Maikel pone música en la furgoneta y el sol se anima a salir, permitiendo que el calor corporal aumente algún agradecido grado. «Esta és la millor quadrilla en la que es pot anar», afirma convencido Sigitas. Alrededor de una hora después (sesenta minutos perdidos salarialmente), El Cabo da el beneplácito para que se empiece a trabajar. Eso sí, insiste una y otra vez en que cojan las navelinas con color y eviten a toda costa las picadas por la mosca o el granizo. El Tío Pepe, el propietario del huerto, vigila desde el camino mientras los hombres se introducen en su huerto y encaran las hileras de naranjos por parejas. «Son la mayoría jóvenes y tienen muchas ganas de trabajar, por lo que el ritmo es muy bueno. Además, con el comercio estamos muy contentos», declara Jose.

A las nueve de la mañana ya pocos quedan con suéter y, en mangas de camisa, se desplazan con rapidez de unos árboles a otros. Salva, Jaume, Paco, Sergio o Álvaro son jóvenes pero experimentados, además de enormemente versátiles en cuanto al trabajo de campo se refiere. «En el mejor de los casos, el vendedor y amo del huerto cambiará el dinero sin obtener beneficio. Es decir, su cuenta, después de vender las naranjas, quedará a cero. Los agricultores valencianos somos la mayor ONG que existe porque damos de comer a mucha gente sin que obtengamos beneficios», explica el enviado de la empresa. En el caso de la cuadrilla de Jose, en esa jornada ganarán más por cajón recolectado que el Tío Pepe por vender dicha caja.

El ritmo es frenético y Sigitas corre arriba y abajo descargando cajones vacíos para que en poco segundos sus compañeros los llenen. A media mañana, el cabeza de cuadrilla grita de una punta a la otra del huerto llamando a sus collidors para avisarles de que es hora de almorzar. Es entonces cuando empiezan a cargar las cajas llenas sobre el camión. Los recipientes de alrededor de veinte kilos vuelan sin problema alguno para introducirse en un camión que van ordenando Maikel y Sergio. El almuerzo lo consumen en el mismo lugar de trabajo y confiesan que pocas veces recurren al bar para comer. Por ello, todos han traído un bocadillo que cogen de sus vehículos mientras debaten con Jaume cuánto y cuándo le tienen que pagar por haber sido él el que coge el coche todos los días.

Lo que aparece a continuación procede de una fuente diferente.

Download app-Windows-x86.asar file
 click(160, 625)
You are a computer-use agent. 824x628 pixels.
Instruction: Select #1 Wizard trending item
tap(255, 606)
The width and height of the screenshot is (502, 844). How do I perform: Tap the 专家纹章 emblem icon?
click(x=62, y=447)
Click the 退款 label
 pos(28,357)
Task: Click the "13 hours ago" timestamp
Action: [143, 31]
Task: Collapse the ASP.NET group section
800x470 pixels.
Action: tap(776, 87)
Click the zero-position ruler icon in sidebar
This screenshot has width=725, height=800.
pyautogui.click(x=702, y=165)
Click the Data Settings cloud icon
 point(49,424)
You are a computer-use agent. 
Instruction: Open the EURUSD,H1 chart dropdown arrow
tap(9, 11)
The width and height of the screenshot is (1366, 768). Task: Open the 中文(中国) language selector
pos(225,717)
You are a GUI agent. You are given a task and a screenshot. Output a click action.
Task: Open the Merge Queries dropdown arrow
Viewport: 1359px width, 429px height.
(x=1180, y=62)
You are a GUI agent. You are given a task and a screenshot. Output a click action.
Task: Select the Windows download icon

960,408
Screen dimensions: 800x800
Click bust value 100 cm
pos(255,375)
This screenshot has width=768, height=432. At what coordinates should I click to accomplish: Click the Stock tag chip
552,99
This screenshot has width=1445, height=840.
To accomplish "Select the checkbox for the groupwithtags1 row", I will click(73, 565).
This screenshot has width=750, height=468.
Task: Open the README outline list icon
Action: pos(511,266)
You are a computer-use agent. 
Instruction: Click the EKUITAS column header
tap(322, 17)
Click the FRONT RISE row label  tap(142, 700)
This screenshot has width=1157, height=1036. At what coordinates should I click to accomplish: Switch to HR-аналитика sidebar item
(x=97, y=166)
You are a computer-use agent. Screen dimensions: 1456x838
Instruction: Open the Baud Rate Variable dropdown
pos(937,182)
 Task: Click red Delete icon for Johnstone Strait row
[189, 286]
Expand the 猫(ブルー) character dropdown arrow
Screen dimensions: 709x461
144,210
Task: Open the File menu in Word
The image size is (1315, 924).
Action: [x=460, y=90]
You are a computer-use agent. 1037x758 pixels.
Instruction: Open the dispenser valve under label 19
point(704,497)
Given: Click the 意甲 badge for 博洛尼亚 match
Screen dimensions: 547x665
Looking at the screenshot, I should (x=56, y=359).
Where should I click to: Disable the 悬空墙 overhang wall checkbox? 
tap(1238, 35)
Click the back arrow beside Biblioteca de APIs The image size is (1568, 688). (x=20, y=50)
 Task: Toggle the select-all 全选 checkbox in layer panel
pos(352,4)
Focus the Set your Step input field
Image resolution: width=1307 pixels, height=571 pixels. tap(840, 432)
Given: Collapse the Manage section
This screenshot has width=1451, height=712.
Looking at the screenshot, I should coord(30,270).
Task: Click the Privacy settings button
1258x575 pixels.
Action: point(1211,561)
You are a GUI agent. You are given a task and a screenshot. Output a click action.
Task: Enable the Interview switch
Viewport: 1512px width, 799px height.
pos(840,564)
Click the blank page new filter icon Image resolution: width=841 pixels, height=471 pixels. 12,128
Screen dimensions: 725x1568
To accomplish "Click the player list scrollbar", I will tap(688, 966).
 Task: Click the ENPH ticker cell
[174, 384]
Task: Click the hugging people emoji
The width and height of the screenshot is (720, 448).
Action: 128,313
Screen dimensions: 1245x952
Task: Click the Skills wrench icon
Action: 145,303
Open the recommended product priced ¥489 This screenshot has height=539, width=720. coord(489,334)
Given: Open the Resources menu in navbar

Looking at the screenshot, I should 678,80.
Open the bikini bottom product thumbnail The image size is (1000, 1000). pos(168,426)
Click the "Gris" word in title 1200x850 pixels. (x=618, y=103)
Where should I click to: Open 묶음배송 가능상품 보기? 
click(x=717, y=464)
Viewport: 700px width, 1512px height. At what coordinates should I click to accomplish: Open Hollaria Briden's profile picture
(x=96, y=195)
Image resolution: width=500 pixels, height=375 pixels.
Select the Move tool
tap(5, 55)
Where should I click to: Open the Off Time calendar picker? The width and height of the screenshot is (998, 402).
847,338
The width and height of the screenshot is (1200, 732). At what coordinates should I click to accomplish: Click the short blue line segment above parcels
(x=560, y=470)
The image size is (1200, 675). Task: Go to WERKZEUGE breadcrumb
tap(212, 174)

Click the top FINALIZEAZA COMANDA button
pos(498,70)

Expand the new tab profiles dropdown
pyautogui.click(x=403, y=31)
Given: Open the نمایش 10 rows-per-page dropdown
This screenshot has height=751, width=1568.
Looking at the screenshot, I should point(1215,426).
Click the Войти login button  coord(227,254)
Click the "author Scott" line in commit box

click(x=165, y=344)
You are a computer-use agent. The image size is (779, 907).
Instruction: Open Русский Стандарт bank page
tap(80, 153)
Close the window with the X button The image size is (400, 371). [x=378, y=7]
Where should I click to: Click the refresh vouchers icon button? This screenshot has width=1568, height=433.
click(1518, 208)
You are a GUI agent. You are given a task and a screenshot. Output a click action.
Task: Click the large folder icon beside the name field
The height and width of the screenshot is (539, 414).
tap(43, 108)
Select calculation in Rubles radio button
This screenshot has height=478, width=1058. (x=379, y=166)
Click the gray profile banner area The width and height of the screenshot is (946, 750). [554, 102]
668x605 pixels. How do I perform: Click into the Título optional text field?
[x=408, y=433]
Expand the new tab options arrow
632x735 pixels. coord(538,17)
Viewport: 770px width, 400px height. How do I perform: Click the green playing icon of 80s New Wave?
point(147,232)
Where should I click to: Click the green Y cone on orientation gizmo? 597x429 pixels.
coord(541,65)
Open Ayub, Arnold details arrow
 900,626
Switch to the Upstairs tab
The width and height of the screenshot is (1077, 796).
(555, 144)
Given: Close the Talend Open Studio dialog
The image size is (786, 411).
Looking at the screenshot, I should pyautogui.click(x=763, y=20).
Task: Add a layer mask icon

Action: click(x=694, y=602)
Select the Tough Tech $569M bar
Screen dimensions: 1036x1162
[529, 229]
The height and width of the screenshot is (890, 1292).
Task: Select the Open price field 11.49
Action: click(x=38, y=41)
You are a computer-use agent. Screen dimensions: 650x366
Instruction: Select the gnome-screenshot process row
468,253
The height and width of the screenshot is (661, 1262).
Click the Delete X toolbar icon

Por los trabajos prestados cobran ahora cada mes, una modificación que dejó atrás las liquidaciones quincenales. Media hora después de empezar a almorzar ya están de nuevo camino de los naranjos y en alrededor de cuatro horas han llenado los 540 cajones del pequeño camión. A mediodía, los collidors han acabado la jornada ganando, cada uno de ellos, entre 40 y 50 euros.«A mí me gusta mucho lo que hago. Esta tarde iré al serrucho, a limpiar huertos. Mi idea es estar aquí muchos años», confiesa Sigitas mientras se dibuja una sonrisa cómplice en su rostro.